How do I store coffee properly?

Coffee is a fresh product and loses its taste over time. These are the greatest "enemies" of natural coffee aromas: air, moisture, light and foreign aromas. Therefore, make sure that your coffee is kept well sealed in a cool place where it is not exposed to direct sunlight. We do not recommend keeping coffee in the refrigerator.

Our packs are resealable and optimised to preserve the natural coffee aromas. To ensure that not too much air remains in the pack after opening, we press excess air out of the pack when closing it. (Air takes away some of the aroma from the coffee just like light and heat).

More background information on storage can be found here: https://www.coffeecircle.com/de/e/kaffee-aufbewahren

Refrigerator: Coffee, both raw and roasted, likes to absorb foreign aromas and there are many of these in the refrigerator (cheese, meat, vegetables). In addition, the difference in temperature has a negative effect on the beans. Food releases moisture when it cools down. When you take coffee out of the refrigerator, it warms up again and absorbs moisture from the surrounding air. And the ambient air in turn contains aromas that now get into the coffee.

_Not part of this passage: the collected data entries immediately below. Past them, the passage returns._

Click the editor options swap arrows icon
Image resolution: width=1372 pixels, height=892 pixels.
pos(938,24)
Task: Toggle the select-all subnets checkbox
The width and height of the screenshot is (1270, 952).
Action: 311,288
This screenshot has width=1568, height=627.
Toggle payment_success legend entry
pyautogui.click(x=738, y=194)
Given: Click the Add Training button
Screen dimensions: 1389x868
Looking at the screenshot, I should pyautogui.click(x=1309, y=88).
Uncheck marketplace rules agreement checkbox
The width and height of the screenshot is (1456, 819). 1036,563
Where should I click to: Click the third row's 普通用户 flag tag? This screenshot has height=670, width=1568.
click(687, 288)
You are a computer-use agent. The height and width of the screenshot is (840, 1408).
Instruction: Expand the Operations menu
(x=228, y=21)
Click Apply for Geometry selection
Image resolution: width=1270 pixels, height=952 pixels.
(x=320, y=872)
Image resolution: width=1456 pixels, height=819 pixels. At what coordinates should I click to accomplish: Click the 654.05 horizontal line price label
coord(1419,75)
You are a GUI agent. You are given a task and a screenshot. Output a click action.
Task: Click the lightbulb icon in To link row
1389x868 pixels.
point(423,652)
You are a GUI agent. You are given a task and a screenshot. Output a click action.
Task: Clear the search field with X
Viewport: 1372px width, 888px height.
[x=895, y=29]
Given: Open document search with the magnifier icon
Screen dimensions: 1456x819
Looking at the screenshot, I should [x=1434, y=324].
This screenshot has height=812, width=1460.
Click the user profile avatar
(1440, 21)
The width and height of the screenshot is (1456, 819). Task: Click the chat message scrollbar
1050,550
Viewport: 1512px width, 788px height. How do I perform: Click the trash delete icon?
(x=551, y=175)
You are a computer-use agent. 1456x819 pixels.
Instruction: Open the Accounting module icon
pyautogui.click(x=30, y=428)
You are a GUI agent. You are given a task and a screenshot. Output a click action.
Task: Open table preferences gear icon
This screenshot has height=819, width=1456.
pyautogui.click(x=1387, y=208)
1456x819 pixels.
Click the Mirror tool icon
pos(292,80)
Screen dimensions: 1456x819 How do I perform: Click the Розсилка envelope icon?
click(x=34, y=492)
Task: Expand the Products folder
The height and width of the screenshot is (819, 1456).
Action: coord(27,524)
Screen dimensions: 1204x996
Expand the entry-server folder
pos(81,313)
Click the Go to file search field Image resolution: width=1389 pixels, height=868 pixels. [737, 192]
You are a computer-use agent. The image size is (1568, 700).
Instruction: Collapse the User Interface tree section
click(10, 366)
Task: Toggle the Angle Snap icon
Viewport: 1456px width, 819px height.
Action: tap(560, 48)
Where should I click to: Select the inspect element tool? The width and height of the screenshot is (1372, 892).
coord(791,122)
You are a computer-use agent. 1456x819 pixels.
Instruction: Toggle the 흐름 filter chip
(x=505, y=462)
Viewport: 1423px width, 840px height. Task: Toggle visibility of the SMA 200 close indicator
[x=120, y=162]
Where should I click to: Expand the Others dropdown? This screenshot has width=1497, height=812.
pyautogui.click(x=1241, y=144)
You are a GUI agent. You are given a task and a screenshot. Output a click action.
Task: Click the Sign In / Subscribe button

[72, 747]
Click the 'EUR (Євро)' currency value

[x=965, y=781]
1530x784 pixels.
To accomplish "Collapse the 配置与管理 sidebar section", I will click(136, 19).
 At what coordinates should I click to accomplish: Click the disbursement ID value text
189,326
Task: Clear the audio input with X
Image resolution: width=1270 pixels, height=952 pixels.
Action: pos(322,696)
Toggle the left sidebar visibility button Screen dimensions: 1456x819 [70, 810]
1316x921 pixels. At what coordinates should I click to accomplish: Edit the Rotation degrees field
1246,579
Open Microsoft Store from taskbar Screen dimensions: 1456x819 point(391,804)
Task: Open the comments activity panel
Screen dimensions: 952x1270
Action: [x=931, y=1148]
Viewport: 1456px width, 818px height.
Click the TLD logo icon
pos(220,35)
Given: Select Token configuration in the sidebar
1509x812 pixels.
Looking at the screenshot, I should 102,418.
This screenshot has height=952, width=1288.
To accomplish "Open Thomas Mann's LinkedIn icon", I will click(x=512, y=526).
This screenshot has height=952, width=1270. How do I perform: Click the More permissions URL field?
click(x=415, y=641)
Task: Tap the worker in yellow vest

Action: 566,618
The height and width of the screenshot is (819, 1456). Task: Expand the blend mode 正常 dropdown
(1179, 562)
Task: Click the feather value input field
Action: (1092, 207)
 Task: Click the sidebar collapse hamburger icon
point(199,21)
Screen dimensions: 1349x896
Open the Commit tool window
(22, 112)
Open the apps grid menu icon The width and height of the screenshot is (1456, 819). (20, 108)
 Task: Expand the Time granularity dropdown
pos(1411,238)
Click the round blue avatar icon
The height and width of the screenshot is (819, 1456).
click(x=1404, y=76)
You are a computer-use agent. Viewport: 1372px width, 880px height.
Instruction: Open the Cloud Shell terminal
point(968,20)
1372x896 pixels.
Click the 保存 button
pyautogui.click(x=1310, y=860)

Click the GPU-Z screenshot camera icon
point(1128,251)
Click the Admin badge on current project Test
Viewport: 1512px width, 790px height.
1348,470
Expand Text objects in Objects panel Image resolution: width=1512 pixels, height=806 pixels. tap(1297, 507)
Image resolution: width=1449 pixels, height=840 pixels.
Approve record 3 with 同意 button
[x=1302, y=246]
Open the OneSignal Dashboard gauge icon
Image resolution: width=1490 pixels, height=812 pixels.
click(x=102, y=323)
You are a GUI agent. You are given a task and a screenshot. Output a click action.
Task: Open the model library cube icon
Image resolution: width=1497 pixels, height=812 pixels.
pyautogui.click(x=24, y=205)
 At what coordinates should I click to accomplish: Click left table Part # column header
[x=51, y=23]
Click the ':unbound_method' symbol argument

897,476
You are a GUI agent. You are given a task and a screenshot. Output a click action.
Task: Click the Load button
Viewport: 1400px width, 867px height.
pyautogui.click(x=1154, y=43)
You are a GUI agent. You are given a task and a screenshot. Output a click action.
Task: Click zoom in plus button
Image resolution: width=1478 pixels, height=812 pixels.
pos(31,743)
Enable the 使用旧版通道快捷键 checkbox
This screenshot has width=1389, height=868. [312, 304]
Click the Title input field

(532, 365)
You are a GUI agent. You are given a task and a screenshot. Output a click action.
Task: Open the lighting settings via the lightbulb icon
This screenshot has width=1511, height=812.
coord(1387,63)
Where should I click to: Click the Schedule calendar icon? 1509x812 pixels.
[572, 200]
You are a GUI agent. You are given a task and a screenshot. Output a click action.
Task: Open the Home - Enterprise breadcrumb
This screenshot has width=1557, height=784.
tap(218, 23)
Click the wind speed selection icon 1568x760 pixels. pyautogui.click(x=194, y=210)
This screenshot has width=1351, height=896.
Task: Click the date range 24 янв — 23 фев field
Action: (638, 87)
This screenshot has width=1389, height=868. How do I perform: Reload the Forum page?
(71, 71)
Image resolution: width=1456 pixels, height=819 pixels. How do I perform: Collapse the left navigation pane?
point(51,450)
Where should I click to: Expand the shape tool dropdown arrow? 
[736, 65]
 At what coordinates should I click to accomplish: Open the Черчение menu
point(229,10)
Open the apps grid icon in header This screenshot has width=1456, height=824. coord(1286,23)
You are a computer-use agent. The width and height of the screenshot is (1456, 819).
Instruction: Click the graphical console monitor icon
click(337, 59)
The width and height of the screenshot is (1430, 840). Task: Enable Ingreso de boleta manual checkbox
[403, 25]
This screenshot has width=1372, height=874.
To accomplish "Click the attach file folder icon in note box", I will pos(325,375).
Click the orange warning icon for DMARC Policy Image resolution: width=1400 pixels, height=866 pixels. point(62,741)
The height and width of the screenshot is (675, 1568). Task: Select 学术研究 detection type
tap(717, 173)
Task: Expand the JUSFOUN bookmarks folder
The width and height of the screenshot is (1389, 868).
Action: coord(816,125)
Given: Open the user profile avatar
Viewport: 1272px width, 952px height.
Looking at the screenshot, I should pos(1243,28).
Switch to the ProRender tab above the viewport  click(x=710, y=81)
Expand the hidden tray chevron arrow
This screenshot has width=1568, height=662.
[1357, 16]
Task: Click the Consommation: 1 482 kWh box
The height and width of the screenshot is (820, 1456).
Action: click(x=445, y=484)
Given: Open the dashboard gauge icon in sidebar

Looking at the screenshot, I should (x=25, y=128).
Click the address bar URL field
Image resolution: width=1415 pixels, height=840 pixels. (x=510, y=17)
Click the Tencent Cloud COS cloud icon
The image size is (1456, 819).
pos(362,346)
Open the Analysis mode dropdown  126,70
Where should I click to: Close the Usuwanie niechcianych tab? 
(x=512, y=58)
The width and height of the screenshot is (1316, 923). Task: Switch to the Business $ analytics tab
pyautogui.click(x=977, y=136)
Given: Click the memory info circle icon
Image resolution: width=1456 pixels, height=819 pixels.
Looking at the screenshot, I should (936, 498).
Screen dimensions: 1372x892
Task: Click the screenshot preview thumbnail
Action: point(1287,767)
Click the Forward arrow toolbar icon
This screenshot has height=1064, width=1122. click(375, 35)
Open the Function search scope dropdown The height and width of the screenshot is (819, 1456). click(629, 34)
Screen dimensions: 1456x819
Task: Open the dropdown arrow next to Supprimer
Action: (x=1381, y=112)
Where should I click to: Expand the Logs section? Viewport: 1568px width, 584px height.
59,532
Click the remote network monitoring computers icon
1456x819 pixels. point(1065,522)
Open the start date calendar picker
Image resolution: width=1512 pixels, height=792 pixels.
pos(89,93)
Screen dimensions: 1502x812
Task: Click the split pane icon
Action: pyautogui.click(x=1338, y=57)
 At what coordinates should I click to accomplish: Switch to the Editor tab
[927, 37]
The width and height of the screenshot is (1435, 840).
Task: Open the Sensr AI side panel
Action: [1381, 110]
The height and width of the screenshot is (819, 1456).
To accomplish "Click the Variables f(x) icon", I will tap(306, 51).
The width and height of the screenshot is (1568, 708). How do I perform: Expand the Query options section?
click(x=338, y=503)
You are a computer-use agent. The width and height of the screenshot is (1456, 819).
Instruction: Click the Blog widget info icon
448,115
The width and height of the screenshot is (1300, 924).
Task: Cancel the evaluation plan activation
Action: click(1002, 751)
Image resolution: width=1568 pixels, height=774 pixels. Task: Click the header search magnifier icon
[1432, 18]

Freezer compartment: The ice compartment is only suitable for long-term storage of coffee beans. The advantage of freezing is that oxidation is prevented and coffee oils freeze and volatile aromas do not escape. Freeze the beans in small quantities in airtight containers. The day before the beans are to be used, take the appropriate amount from the freezer and let them thaw in the sealed container. In this way, the beans are not directly exposed to the warm air in the room and do not condense on the surface. In this way, coffee beans can be stored effectively over a long period of time. However: take care not to refreeze beans that have already defrosted.

Transfer into another container: By transferring the beans to other containers, they come into contact with a lot of air. Glass, translucent containers are doubly counterproductive. In addition, coffee beans contain fats and oils which are deposited on the surfaces of storage containers. Over time, the fats become rancid and the subsequent coffee absorbs these foreign aromas.